We are focused on promoting our “Bella Fresh” brand on the European market. We aim to offer our customers a year-round supply of high quality products that match European health standards. Bella Fresh has long been a top brand in Turkey and we believe it will be in Europe as well.

Bella Fresh tomatoes

What further potential do you think there is for Turkey when it comes to tomatoes? 

MK: Turkey has big potential in terms of tomato production in the future. In the winter, Turkish producers have an advantage over European producers since we use geothermal energy, which is low cost. Turkish vine tomatoes produced in modern greenhouses show very good quality, making them competitive with Dutch ones. 

Long-distance transportation, such as to East Asia, is a challenge for fresh vegetables. But we exported tomatoes to Qatar and Dubai during the summer. The Middle East market may be attractive for the future. We have been getting positive feedback about our quality from our clients in Qatar and Dubai.

Costs are rising, while the impact of climate change is becoming more pronounced.

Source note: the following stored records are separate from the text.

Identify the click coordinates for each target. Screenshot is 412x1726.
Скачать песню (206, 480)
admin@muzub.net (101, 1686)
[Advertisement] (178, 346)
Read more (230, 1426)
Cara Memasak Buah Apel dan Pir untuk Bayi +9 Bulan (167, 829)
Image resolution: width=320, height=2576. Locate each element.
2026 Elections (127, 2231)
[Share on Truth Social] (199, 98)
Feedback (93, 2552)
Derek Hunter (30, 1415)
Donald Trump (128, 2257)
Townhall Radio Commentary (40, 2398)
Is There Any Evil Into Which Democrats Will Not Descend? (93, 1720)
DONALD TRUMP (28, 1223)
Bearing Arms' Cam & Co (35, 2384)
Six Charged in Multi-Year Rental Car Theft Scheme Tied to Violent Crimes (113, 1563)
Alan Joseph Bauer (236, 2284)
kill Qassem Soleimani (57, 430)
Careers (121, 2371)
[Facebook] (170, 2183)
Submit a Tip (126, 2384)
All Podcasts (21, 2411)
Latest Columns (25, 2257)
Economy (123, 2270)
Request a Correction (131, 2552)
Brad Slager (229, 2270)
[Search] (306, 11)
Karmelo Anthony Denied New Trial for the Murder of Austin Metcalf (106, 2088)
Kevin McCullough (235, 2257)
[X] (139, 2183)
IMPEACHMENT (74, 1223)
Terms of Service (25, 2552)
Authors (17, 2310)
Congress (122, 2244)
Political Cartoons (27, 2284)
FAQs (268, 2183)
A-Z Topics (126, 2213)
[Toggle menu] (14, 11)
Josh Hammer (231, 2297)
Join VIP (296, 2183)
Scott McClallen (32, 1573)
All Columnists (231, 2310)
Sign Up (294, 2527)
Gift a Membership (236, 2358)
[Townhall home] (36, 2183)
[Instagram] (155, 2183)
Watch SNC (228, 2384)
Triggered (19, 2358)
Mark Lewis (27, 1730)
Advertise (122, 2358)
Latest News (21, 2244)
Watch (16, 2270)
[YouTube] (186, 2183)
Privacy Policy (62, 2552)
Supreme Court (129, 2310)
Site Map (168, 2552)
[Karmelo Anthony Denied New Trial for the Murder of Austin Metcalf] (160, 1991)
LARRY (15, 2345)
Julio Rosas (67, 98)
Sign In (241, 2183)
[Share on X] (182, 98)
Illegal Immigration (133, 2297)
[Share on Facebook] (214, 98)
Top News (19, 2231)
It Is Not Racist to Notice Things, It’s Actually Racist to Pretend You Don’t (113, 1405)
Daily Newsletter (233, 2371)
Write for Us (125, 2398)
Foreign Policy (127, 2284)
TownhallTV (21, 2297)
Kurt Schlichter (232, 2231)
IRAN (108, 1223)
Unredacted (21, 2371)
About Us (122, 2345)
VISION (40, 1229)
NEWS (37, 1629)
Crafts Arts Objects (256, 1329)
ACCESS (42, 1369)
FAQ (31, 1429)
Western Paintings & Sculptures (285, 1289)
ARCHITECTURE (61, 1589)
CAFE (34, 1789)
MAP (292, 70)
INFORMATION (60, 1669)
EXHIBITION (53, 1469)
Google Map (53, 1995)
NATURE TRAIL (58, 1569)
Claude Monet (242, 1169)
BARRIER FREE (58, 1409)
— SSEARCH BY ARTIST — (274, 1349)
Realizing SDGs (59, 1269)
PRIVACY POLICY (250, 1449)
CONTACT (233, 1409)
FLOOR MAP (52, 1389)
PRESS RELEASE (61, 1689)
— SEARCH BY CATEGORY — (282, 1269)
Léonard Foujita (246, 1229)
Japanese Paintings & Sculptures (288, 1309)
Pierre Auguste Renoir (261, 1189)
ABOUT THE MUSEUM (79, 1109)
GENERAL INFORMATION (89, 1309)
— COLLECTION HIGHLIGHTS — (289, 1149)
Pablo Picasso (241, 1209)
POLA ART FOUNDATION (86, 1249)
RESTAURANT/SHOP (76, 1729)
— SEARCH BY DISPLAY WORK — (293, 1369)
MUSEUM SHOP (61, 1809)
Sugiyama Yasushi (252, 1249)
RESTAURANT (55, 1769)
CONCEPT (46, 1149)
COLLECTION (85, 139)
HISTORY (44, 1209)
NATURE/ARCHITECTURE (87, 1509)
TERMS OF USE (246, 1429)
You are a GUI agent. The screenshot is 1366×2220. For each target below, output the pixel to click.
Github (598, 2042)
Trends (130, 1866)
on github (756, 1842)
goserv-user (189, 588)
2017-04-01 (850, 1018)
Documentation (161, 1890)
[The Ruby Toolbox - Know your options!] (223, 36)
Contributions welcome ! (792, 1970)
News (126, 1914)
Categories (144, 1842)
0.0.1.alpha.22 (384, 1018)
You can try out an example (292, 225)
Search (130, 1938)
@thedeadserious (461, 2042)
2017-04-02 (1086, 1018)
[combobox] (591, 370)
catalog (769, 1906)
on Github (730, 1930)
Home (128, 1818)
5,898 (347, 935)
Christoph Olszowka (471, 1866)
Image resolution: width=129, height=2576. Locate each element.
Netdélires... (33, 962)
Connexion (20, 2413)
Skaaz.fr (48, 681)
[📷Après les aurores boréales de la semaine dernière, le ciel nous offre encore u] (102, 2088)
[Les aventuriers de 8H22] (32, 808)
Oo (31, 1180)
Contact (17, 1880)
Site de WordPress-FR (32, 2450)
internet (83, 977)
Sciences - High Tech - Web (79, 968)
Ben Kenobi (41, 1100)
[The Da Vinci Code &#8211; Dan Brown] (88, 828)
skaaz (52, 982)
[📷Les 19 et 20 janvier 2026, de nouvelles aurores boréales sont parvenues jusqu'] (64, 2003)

What do you see as the main challenges right now? 

MK: Our production can be affected negatively by the temperature differences between day and night, as well as unpredictable weather conditions during mid-season, which are a result of climate change. We create the ideal climate for the plants in our greenhouse based on atmospheric air data. This is advantageous since we produce in a closed system, monitoring all climatic conditions. 

Covid-19 showed the importance of food, and we saw an increase in demand for our tomatoes. We have been able to produce continuously throughout the pandemic. Thankfully we haven’t suffered from ToBRFV yet, but we are following very strict hygiene protocols in our greenhouse to avoid the spread of bacteria and viruses.

Nevertheless, rising fuel costs and logistical issues are problems we all have in common in this industry. They are a challenge, but we are managing them.

Is sustainability becoming a priority at the company? 

MK: Sustainability is our top priority. We use biological controls in our production so that our tomatoes are grown without any pesticide residues in our greenhouse. Our agricultural engineering team is doing an excellent job in determining the company’s sustainability principles. We have not experienced any pesticide residue problems so far.